Life as a Green School Fellow at Sacramento City Unified School District
Over the last six months, my life has changed dramatically. Not only did I relocate from Colorado to California, but I was given a position in an organization that I respect, in a school district that I admire, doing a job that I love. In July of 2011, Sacramento City Unified School District (SCUSD) was one of two school districts in the country to receive a Center for Green Schools UTC Fellow. SCUSD was selected to host a fellow for three years to help achieve sustainability goals and create change throughout the organization.
Superintendent Jonathan Raymond was introduced to the idea of creating healthy, resource efficient learning environments in November of 2010, while attending the Greening of America’s Schools Summit at the Redford Center in Sundance, Utah with Sacramento Mayor Kevin Johnson. Armed with the information received at the summit, Superintendent Raymond began working tirelessly to guide the district toward a more sustainable future. This commitment demonstrated the district’s need for dedicated staff to guide and assist the green efforts. The top-down support across the district is unmatched, and as the a Center for Green Schools Fellow it is my job to initiate the grassroots effort with students, teachers and community members.
The fellowship started off with a sustainability coordinator training at the Center for Green Schools in Washington, D.C. Sustainability directors and coordinators from school districts across the country were invited by Fellowship Program Manager Anisa Baldwin Metzger to participate, share and learn about opportunities to take back to our school districts. It was a great experience, and I walked away understanding that I am not in this alone and there are many other people across the country I can turn to for support and guidance.

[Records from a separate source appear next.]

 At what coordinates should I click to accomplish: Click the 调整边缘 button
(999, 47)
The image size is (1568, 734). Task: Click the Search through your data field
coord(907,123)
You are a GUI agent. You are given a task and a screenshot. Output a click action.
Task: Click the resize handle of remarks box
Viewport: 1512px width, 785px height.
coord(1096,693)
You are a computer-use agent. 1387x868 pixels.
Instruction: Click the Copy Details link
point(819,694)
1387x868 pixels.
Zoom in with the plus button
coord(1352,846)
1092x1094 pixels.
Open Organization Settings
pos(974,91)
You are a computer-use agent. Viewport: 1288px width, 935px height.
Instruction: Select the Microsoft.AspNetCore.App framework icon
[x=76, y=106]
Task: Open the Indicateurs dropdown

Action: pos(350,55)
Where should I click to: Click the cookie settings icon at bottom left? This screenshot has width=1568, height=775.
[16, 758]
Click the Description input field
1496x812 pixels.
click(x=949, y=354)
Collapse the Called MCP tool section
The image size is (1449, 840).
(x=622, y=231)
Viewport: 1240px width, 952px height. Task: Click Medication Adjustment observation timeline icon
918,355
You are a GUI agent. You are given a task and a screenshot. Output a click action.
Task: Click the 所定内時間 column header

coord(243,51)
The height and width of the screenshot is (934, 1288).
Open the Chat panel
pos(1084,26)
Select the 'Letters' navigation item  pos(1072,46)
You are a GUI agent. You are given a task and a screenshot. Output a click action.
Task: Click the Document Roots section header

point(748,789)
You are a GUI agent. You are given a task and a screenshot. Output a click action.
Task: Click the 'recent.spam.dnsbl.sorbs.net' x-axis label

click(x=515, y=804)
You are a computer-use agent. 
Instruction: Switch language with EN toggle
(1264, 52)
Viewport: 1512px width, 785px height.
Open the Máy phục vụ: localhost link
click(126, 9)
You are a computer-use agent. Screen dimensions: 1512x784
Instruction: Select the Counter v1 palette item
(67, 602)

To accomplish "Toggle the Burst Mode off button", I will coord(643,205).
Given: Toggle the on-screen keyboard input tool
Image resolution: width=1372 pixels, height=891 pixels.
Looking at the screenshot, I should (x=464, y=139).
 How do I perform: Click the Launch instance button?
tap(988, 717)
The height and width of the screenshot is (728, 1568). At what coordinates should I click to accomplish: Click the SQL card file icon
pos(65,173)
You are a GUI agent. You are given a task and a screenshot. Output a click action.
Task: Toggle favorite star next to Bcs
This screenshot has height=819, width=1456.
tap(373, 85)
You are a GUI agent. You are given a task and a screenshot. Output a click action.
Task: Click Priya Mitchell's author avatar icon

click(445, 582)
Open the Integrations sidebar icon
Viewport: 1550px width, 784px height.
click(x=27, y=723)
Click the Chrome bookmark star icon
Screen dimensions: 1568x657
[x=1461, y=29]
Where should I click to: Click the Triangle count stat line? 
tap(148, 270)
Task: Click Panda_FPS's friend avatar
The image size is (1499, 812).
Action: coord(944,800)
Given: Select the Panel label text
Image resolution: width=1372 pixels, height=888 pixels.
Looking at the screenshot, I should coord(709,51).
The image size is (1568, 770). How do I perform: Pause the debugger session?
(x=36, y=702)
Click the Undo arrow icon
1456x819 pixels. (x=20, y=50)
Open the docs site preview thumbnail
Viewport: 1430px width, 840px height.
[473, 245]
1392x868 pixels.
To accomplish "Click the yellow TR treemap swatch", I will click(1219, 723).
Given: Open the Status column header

I hit the ground running during my first few months at the district. Being new to the Sacramento region, I was not only learning a new job, but also a new part of the country. I spend a large majority of my time meeting with departmental directors across the district to introduce myself, gain a better understanding of the departmental functions and asses the needs of the district. As I moved forward in my fellowship, I saw three common threads I needed to weave into my role: educate faculty, staff and students; increase communication about green efforts; and locate funds to help with these sustainable changes.
Once the school year started, much of my time was spent at school sites, meeting with principals and teachers to gather information about the current campus greening activities. I also spoke with principals about the programs I planned to implement, such as Project Green. Project Green is all about student engagement through place-based service learning. Students, with the help of an advisor, will conduct green school audits of their schools sites. After gathering information, the students will make educated recommendations for what they want to see change at their school in order to green the campus. These recommendations will be showcased and presented to a “blue ribbon” panel at an event in April. The panel will then determine where $5 million of reallocated bond money will be used to implement the student recommended projects. Projects are tentatively scheduled to begin during the summer of 2012.
On Wednesday, Oct. 12, I facilitated the first “Green District Working Session” with directors and employees from a variety of departments. We worked together to answer the question, “What will it take to turn Sacramento City Unified School District into a green school district?” The working session had three specific objectives: connect district greening activities to the district’s current strategic plan; generate specific goals for departments to support greening SCUSD; and develop a “District Green Team” that is able to provide support to the school site green teams.
My list of duties across the district is far-reaching. I am advising the district on green retrofits for the current modular classroom building stock and the possible purchase of new green modular classrooms. In the district-wide push for school gardens, I am trying to streamline the process to make gardens easier for champions to install and easier for the maintenance shops to maintain. With the help of the operations and purchasing departments, we are getting building occupants involved as leaders in the recycling program. While learning about a new region, I am also getting connected with local non-profits and education resources who want to help green the district. Finally, with the help of the District Green Team, we will develop a strategic plan to green the district as we move forward.
All of this, while also learning about the great biking available in the Sacramento region, makes me a very busy lady. The transition to Sacramento has been made easier with support from local green school advocates, district personnel and staff at the Center for Green Schools. I wouldn’t have it any other way.